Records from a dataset
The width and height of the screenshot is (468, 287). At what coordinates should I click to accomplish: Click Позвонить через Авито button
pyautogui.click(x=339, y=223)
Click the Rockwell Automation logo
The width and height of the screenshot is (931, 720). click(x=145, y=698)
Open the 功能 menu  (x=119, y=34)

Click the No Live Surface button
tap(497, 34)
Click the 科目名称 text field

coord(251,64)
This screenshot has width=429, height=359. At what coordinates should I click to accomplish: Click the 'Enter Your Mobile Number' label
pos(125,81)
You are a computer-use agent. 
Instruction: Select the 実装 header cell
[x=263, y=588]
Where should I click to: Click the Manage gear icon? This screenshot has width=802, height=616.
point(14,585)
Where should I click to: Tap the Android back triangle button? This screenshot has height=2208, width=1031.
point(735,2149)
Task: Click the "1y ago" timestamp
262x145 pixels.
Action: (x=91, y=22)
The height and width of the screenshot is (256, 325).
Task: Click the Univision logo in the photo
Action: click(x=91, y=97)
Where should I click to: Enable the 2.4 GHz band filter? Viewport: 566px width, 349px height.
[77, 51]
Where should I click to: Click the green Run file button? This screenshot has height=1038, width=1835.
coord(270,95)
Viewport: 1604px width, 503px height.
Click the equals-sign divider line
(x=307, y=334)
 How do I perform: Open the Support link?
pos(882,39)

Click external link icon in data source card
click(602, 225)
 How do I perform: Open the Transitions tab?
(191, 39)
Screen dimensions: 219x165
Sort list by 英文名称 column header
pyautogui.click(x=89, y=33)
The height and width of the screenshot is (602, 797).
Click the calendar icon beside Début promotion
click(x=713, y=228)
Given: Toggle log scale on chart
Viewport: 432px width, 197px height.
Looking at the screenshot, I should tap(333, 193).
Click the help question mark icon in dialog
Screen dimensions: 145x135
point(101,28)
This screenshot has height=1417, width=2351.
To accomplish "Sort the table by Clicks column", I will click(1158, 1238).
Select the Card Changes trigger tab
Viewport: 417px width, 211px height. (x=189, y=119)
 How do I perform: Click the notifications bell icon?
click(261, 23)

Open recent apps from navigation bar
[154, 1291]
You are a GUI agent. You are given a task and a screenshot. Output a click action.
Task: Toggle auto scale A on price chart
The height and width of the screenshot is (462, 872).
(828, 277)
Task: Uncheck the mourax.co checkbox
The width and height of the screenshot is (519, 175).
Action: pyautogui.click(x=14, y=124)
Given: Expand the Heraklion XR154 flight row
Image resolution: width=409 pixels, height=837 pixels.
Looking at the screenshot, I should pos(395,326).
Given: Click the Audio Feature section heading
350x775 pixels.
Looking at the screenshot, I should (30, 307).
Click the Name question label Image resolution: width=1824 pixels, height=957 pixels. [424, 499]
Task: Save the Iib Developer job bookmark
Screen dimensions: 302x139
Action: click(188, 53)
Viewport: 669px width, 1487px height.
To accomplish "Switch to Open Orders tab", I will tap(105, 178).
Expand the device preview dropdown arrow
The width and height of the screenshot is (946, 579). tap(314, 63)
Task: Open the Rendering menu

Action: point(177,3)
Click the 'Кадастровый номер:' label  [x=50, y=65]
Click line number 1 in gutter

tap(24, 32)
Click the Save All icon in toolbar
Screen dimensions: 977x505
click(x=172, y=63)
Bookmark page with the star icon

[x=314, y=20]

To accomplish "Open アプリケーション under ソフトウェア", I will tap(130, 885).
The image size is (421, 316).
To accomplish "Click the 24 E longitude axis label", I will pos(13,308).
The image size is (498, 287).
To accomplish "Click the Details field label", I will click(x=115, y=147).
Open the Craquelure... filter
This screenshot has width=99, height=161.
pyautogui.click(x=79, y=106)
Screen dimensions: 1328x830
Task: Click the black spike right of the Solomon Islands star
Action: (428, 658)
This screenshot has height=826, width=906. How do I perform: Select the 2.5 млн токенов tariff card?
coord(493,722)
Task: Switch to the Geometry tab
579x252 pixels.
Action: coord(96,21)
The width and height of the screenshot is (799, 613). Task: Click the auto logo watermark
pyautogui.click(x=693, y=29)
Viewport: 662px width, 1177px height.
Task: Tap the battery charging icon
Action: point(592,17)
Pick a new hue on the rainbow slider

**PROMPT**
Reproduce every one of the rows above without changing anything.

**TASK OUTPUT**
The width and height of the screenshot is (468, 287). At what coordinates should I click to accomplish: Click Позвонить через Авито button
pyautogui.click(x=339, y=223)
Click the Rockwell Automation logo
The width and height of the screenshot is (931, 720). click(x=145, y=698)
Open the 功能 menu  (x=119, y=34)

Click the No Live Surface button
tap(497, 34)
Click the 科目名称 text field

coord(251,64)
This screenshot has width=429, height=359. At what coordinates should I click to accomplish: Click the 'Enter Your Mobile Number' label
pos(125,81)
You are a computer-use agent. 
Instruction: Select the 実装 header cell
[x=263, y=588]
Where should I click to: Click the Manage gear icon? This screenshot has width=802, height=616.
point(14,585)
Where should I click to: Tap the Android back triangle button? This screenshot has height=2208, width=1031.
point(735,2149)
Task: Click the "1y ago" timestamp
262x145 pixels.
Action: (x=91, y=22)
The height and width of the screenshot is (256, 325).
Task: Click the Univision logo in the photo
Action: click(x=91, y=97)
Where should I click to: Enable the 2.4 GHz band filter? Viewport: 566px width, 349px height.
[77, 51]
Where should I click to: Click the green Run file button? This screenshot has height=1038, width=1835.
coord(270,95)
Viewport: 1604px width, 503px height.
Click the equals-sign divider line
(x=307, y=334)
 How do I perform: Open the Support link?
pos(882,39)

Click external link icon in data source card
click(602, 225)
 How do I perform: Open the Transitions tab?
(191, 39)
Screen dimensions: 219x165
Sort list by 英文名称 column header
pyautogui.click(x=89, y=33)
The height and width of the screenshot is (602, 797).
Click the calendar icon beside Début promotion
click(x=713, y=228)
Given: Toggle log scale on chart
Viewport: 432px width, 197px height.
Looking at the screenshot, I should tap(333, 193).
Click the help question mark icon in dialog
Screen dimensions: 145x135
point(101,28)
This screenshot has height=1417, width=2351.
To accomplish "Sort the table by Clicks column", I will click(1158, 1238).
Select the Card Changes trigger tab
Viewport: 417px width, 211px height. (x=189, y=119)
 How do I perform: Click the notifications bell icon?
click(261, 23)

Open recent apps from navigation bar
[154, 1291]
You are a GUI agent. You are given a task and a screenshot. Output a click action.
Task: Toggle auto scale A on price chart
The height and width of the screenshot is (462, 872).
(828, 277)
Task: Uncheck the mourax.co checkbox
The width and height of the screenshot is (519, 175).
Action: pyautogui.click(x=14, y=124)
Given: Expand the Heraklion XR154 flight row
Image resolution: width=409 pixels, height=837 pixels.
Looking at the screenshot, I should pos(395,326).
Given: Click the Audio Feature section heading
350x775 pixels.
Looking at the screenshot, I should (30, 307).
Click the Name question label Image resolution: width=1824 pixels, height=957 pixels. [424, 499]
Task: Save the Iib Developer job bookmark
Screen dimensions: 302x139
Action: click(188, 53)
Viewport: 669px width, 1487px height.
To accomplish "Switch to Open Orders tab", I will tap(105, 178).
Expand the device preview dropdown arrow
The width and height of the screenshot is (946, 579). tap(314, 63)
Task: Open the Rendering menu

Action: point(177,3)
Click the 'Кадастровый номер:' label  [x=50, y=65]
Click line number 1 in gutter

tap(24, 32)
Click the Save All icon in toolbar
Screen dimensions: 977x505
click(x=172, y=63)
Bookmark page with the star icon

[x=314, y=20]

To accomplish "Open アプリケーション under ソフトウェア", I will tap(130, 885).
The image size is (421, 316).
To accomplish "Click the 24 E longitude axis label", I will pos(13,308).
The image size is (498, 287).
To accomplish "Click the Details field label", I will click(x=115, y=147).
Open the Craquelure... filter
This screenshot has width=99, height=161.
pyautogui.click(x=79, y=106)
Screen dimensions: 1328x830
Task: Click the black spike right of the Solomon Islands star
Action: (428, 658)
This screenshot has height=826, width=906. How do I perform: Select the 2.5 млн токенов tariff card?
coord(493,722)
Task: Switch to the Geometry tab
579x252 pixels.
Action: coord(96,21)
The width and height of the screenshot is (799, 613). Task: Click the auto logo watermark
pyautogui.click(x=693, y=29)
Viewport: 662px width, 1177px height.
Task: Tap the battery charging icon
Action: point(592,17)
Pick a new hue on the rainbow slider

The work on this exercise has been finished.